Pengalaman Penulis Berkemah di Embung Sriten
Penasaran dengan cerita Bilal, maka, Sabtu sore di-penghujung tahun kemarin, Kami sekeluarga dan beberapa teman mengagendakan untuk berkegiatan camping di puncak Sriten. Sengaja kami membawa serta anak-anak. Di samping untuk menghibur mereka yang sudah terlalu lama mengalami kebosanan akibat BDR, kegiatan ini bisa dijadikan Tadabur alam dan wahana bagi anak-anak untuk belajar mencintai alam sejak dini.
Hujan deras yang mengguyur Gunungkidul dari siang, tidak menyurutkan niat kami untuk tetap berangkat. Karena kegiatan ini memang sudah dipersiapkan sebelumnya. Setelah melalui perjuangan menempuh medan jalan fullblok yang naik dan berliku, kami tiba di puncak Batara Sriten menjelang Maghrib.
Kedatangan kami disambut oleh hawa dingin yang merasuk. Beberapa saat kemudian kabut nampak mulai turun. Sesaat setelah menyiapkan tenda untuk anak anak, maka laiknya kegiatan berkemah, masak memasak dan bakar membakar bekal yang kami bawa dari rumah segera dimulai kemudian di akhiri dengan acara makan bersama yang meriah. Alhamdulillah, malam itu hujan tidak turun di puncak Sriten. Bulan tampak redup, samar bersembunyi di balik awan dan kabut tipis.
Di-akhir pekan itu, beberapa rombongan yang lain tampak juga sedang mempersiapkan tenda untuk berkemah. Hawa dingin semakin merasuk, setelah memastikan anak-anak aman tidur di dalam tenda, malam itu kami habiskan untuk ngobrol dan menikmati panasnya kopi sampai kantuk menghampiri dan mengantar mata kami terpejam.
Saat pagi menjelang, pemandangan alam yang tersaji di depan mata sungguh luar biasa. Dari arah timur, Sunrise jingga tampak mulai menyala dengan latar belakang Gunung Lawu yang tertutup awan. Menebar pandangan ke utara tampak sebagian wilayah Kapanewon Gedangsari, dan wilayah Jawa tengah menghampar sejauh mata memandang, berlatar belakang puncak Gunung Merapi dan Merbabu. Agak ke timur Waduk Gajahmungkur dan Rawa Jombor tampak samar berselimut awan tipis.

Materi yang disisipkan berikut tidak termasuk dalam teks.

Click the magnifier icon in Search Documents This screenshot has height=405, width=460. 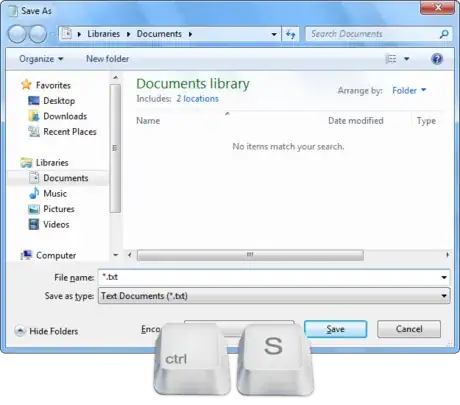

Pemandangan ke Selatan, hampir seluruh wilayah Gunungkidul tampak membentang, garis cakrawala pegunungan seribu dan pantai selatan Jawa, sambung menyambung dengan pegunungan di wilayah Kapanewon Semin dan Kabupaten Wonogiri. Di bawah cakrawala tampak gumpalan awan layaknya bulu bulu domba berwarna putih diselimuti kabut yang mulai naik dan pelan-pelan menghilang terkena sinar Matahari pagi.
Sungguh pemandangan yang luar biasa, kami merasa seperti sedang berada di negeri atas awan. Setelah puas berfoto-foto panas Matahari mulai terasa di kulit. Kami mulai berkemas, tak lupa kami ajak anak -anak untuk membersihkan tempat kami berkemah dari sisa-sisa perbekalan yang kami bawa.
Dalam perjalanan pulang, kesan yang luar biasa masih melekat di benak kami, betapa memang Bumi Gunungkidul menyimpan berjuta pesona dan potensi yang luar biasa. Pengelolaan yang benar tentu kelak akan membawa kesejahteraan yang nyata bagi masyarakat Gunungkidul.